The cytoplasm of cells is maintained at a pH of about 7, which is neutral, so enzymes which work inside cells have an optimum pH of about 7. But the enzymes which break down food in the digestive system are different. As they work outside the cells, they are adapted to the particular conditions in which they operate. For example, the enzyme pepsin, which digests protein in the acidic environment of the stomach has an optimum pH of about 2; while the enzyme trypsin, which works in the alkaline conditions of the small intestine has a much higher optimum pH.
Enzymes and Respiration
As respiration is a kind of metabolic reaction (or, more accurately, a series of metabolic reactions) its various stages are catalyzed and controlled by specific enzymes every step of the way. Without enzymes, neither aerobic or anaerobic respiration would occur and life would not be possible.
© 2019 Amanda Littlejohn
Amanda Littlejohn (author) on January 21, 2019:
I'm so happy you enjoyed this article and found it interesting.
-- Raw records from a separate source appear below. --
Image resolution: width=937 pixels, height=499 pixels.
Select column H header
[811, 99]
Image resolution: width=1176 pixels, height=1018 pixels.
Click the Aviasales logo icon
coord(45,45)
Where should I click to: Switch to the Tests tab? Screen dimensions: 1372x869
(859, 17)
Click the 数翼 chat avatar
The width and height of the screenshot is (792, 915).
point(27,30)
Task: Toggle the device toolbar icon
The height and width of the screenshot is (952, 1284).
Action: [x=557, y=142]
It's mainly aimed at high school kids, but I'm glad it was useful revision for you. And you command my great respect, as does everyone who works or worked in the health services/industry.
Pamela Oglesby from Sunny Florida on January 21, 2019:
This complex article was interesting to me. I felt like I was back in college chemistry at times, but I became an RN, so I did know some of these things. Our bodies are amazing as your article reflected.